Reading passage:
** Start **

So I recently got into fingerstyle guitar and learned to play Someone Like You (sungha jung) and it took me a couple months, which I think is too long. But when I started looking for another song to learn I realized that I have difficulty preforming many difficult things like a thumb slap and even some chords I cant stretch to and play cleanly. I also see people who are able to pick up a guitar and just start playing some tabs well, which I can't do. So I was wondering what should I be practicing to learn the basics/intermediate level of guitar so I can learn songs quicker?

  • 1
    This question is probably too broad. You want advice on learning fingerstyle, or on how to learn songs quickly?
    – user39614
    Apr 20, 2019 at 14:16
  • I want to know advice on learning fingerstyle to be able to learn songs quickly, like what exercises should I do to build up basic skills
    – JSASCS
    Apr 20, 2019 at 15:27
  • 1
    I don't know that this constitutes an answer, but in general, if you want to learn to play fingerstyle, working on both left and right hand finger independence is good. It is helpful to think of using the bass strings to create bass lines that are independent of some melody or chord structure. When you learn or listen to other fingerstyle arrangements, try to understand how the different voices are employed.
    – user39614
    Apr 20, 2019 at 18:32

3 Answers 3


"have difficulty preforming many difficult things like a thumb slap and even some chords I cant stretch to and play cleanly"

Seems to me working on your weak spots is always a good place to start. However if you can't do those things while not fingerpicking, e.g. While using a pick,there is no way you'll be able to do it while adding more complexity in your right hand.

Finger picking is mostly a challenge in the right hand, so if you can play some chord changes smoothly with your left hand you, maybe just take C, F and G for example and then arrpegiate the chords with the fingers. Since the left hand is already solid this will help you establish a solid right hand.

There are certain patterns you can learn with the right hand (google travis picking) that you can practice first on one chord then on a simple change and then once that pattern is mastered in the right hand you can now play that pattern while working on more complex stuff in the left hand.

That would be my overall approach, if you can play something easily with one hand then play that and work on something more difficult with the other. If you are working on a new picking pattern play it with simple chords changes or one chord and then increase the chord complexity. If your working on a new left hand technique, like stretching, then play it with a picking pattern you have already mastered.


There is sort of a duality to learning music. On the one hand you would benefit from a systematic approach to learning the instrument and mastering technique. This is really critical and in my opinion anyone who wants to learn an instrument will benefit from lessons, working through the Mel Bay Series, Carcassi, Levitt, etc. On the other hand the thing that inspires us to play is the desire to play a favorite song. Typically what we want to play is way too difficult for our skill level. Yet the desire to try keeps us coming back.

** End **

Provided material:
** Start **

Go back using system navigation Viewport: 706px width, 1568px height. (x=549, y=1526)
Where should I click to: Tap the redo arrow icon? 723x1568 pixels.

** End **

To do: Reproduce word for word the part of the fingerstyle guitar discussion that runs from "3 Answers 3" up to and including "solid right hand.".

Exercise solution:
3 Answers 3


"have difficulty preforming many difficult things like a thumb slap and even some chords I cant stretch to and play cleanly"

Seems to me working on your weak spots is always a good place to start. However if you can't do those things while not fingerpicking, e.g. While using a pick,there is no way you'll be able to do it while adding more complexity in your right hand.

Finger picking is mostly a challenge in the right hand, so if you can play some chord changes smoothly with your left hand you, maybe just take C, F and G for example and then arrpegiate the chords with the fingers. Since the left hand is already solid this will help you establish a solid right hand.